GOAL 1
Which all-caps abbreviations appear in the kprobes excerpt? List each one once.

EXCERPT
-*-*-

Kprobes utilizes software breakpoint and single step debug
exceptions supported on ARM v8.

A software breakpoint is placed at the probe address to trap the
kernel execution into the kprobe handler.

ARM v8 supports enabling single stepping before the break exception
return (ERET), with next PC in exception return address (ELR_EL1). The
kprobe handler prepares an executable memory slot for out-of-line
execution with a copy of the original instruction being probed, and
enables single stepping. The PC is set to the out-of-line slot address
before the ERET. With this scheme, the instruction is executed with the
exact same register context except for the PC (and DAIF) registers.

Debug mask (PSTATE.D) is enabled only when single stepping a recursive
kprobe, e.g.: during kprobes reenter so that probed instruction can be
single stepped within the kprobe handler -exception- context.
The recursion depth of kprobe is always 2, i.e. upon probe re-entry,
any further re-entry is prevented by not calling handlers and the case
counted as a missed kprobe).

Single stepping from the x-o-l slot has a drawback for PC-relative accesses
like branching and symbolic literals access as the offset from the new PC
(slot address) may not be ensured to fit in the immediate value of
the opcode. Such instructions need simulation, so reject
probing them.

-*-*-

RECORDS SHOWN
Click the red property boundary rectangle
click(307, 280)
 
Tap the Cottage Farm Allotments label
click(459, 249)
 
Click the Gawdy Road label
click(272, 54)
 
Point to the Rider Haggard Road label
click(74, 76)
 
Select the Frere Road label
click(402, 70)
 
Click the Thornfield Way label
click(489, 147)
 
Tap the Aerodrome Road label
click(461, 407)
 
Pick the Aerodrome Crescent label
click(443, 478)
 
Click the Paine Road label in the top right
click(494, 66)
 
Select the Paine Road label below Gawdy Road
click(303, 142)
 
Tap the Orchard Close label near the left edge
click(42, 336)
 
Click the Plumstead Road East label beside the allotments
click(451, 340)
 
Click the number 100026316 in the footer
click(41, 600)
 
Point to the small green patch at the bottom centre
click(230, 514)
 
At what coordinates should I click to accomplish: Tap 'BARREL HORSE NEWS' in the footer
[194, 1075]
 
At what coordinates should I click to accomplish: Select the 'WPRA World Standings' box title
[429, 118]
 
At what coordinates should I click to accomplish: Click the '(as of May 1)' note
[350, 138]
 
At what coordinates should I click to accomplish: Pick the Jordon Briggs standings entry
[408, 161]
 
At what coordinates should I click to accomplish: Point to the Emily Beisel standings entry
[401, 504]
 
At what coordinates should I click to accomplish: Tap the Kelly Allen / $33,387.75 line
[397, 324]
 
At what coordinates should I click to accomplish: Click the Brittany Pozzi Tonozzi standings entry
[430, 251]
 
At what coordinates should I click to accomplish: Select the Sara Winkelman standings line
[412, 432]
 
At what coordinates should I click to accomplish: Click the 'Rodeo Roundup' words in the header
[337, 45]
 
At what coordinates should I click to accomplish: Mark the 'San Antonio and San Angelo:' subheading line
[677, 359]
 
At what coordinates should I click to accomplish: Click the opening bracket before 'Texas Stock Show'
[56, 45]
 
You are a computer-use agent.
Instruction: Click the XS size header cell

-*-*-

GOAL 2
Can you reproduce the entries verbatim, starting at the line containing "Point to the small" and ending at the last line of the entries, both included?

CORRECT ANSWER 1
ARM, ERET, ELR_EL1, PC, DAIF, PSTATE.D

CORRECT ANSWER 2
Point to the small green patch at the bottom centre
click(230, 514)
 
At what coordinates should I click to accomplish: Tap 'BARREL HORSE NEWS' in the footer
[194, 1075]
 
At what coordinates should I click to accomplish: Select the 'WPRA World Standings' box title
[429, 118]
 
At what coordinates should I click to accomplish: Click the '(as of May 1)' note
[350, 138]
 
At what coordinates should I click to accomplish: Pick the Jordon Briggs standings entry
[408, 161]
 
At what coordinates should I click to accomplish: Point to the Emily Beisel standings entry
[401, 504]
 
At what coordinates should I click to accomplish: Tap the Kelly Allen / $33,387.75 line
[397, 324]
 
At what coordinates should I click to accomplish: Click the Brittany Pozzi Tonozzi standings entry
[430, 251]
 
At what coordinates should I click to accomplish: Select the Sara Winkelman standings line
[412, 432]
 
At what coordinates should I click to accomplish: Click the 'Rodeo Roundup' words in the header
[337, 45]
 
At what coordinates should I click to accomplish: Mark the 'San Antonio and San Angelo:' subheading line
[677, 359]
 
At what coordinates should I click to accomplish: Click the opening bracket before 'Texas Stock Show'
[56, 45]
 
You are a computer-use agent.
Instruction: Click the XS size header cell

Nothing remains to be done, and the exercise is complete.